Since the time I was legally old enough to work, I’ve worked. Even when I was home for six years with my kids, I free-lanced and worked 20 to 60-hour weeks. I resented people who called me a stay at home mom who didn’t work. And still, I concede, working at home or as a sometimes-on site consultant is not the same as being in an office five days. In a million ways, returning to work was like being fresh out of college, new to the office environment again.
10 things I learned about being on site at work again.
1. New tools – I was pleasantly surprised to learn I was not behind the “digital” curve. I pulled the right data. The strategy was on target. It was the little things that would take me a minute to figure out. For example, I’d have to play around to figure out how to insert a screen capture into this company’s version of PowerPoint. It wasn’t major. But there was some re-acquainting.
2. It’s exhausting - There is an undeniable grind to it. The commute.
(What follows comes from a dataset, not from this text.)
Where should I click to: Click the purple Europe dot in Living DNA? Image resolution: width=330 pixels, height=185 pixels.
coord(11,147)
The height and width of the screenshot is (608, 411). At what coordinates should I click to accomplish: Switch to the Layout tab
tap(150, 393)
The hauling a computer and packed lunch from a remote parking lot. The rush back to a kid’s appointment. The inevitable early morning meeting. It’s exhausting.
3. Being around talent is invigorating – Being on the floor with multi-functional talent is an education like none other. It’s also motivating.
4. They really are watching your every move – In fact, your computer will boot up and give you a legal message about how they are monitoring you.
5. Boots are important – A girlfriend looked at my shoes and told me to buy new boots. “You look like you just returned to work and that makes you look out of touch when you are not. You should fix that”. Impressions are important. She was right.
6. Lunches out are work – When consulting or at home with my kids, lunch out was hard, and I’d be multi-tasking like a mad woman to be there. It’s easy to lose sight of the fact that time spent with co-workers in person is important. In an office environment, you go to lunch often and that’s time well spent and part of being on a team.
7. Exercise is not easy – I wear a Fitbit. My steps tanked from 17,000/day to 5,000. So a co-worker and I started walking stairs and I’d jump rope at home before the commute. After that, on a good day, that would only get me to 9,000 steps. There’s just less time. But I did what I could to keep stress down and stay healthy.
8. Process/project management is the new black – How to get things done is the new black in business strategy, and it gets talked about in offices – a lot.
9. You make friends for life – I went to a five day, on-site job for a lot of reasons. One of them was not to make friends. But I was quickly reminded that immersing yourself in a company culture is a shared experience. I’m lucky to say it yielded new, lifelong friends.
10. It’s confusing. You want to go home. And you want to stay – As every mom knows, being home all the time is hard. Conversely, it is also hard being away from your kids. Balance is not most women’s reality. Learning to cope with that from multiple perspectives is a good way to appreciate all points of view.
That list of ten may not be every return-to-office-woman’s list. But it’s my list based on a great experience. Looking at that list (and #10 in particular), the bottom line is that motherhood and a career are each lifelong journeys, often intertwined. Like any journey, the ride may be bumpy, unexpected, exhausting or invigorating. So the best we can do is be present and enjoy whatever is thrown at us on the path forward.